Create a sandbox GitHub Organization, clone in key Rancher repositories, and let the AI loose to see if it can handle real-world enterprise OSS maintenance - or if it just hallucinates new breeds of Kubernetes resources!

Specifically, throw "Agentic Coders" some typical tasks in a complex, long-lived open-source project, such as:

❥ The Grunt Work: generate missing GoDocs, unit tests, and refactorings. Rebase PRs.

❥ The Complex Stuff: fix actual (historical) bugs and feature requests to see if they can traverse the complexity without (too much) human hand-holding.

❥ Hunting Down Gaps: find areas lacking in docs, areas of improvement in code, dependency bumps, and so on.

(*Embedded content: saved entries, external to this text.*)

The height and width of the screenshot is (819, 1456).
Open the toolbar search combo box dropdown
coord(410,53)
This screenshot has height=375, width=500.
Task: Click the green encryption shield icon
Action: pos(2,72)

If time allows, also experiment with Model Context Protocol (MCP) to give agents context on our specific build pipelines and CI/CD logs.

Why?

We know AI can write "Hello World." and also moderately complex programs from a green field. But can it rebase a 3-month-old PR with conflicts in rancher/rancher? I want to find the breaking point of current AI agents to determine if and how they can help us to reduce our technical debt, work faster and better. At the same time, find out about pitfalls and shortcomings.

The CONCLUSION!!!

A State of the Union document was compiled to summarize lessons learned this week. For more gory details, just read on the diary below!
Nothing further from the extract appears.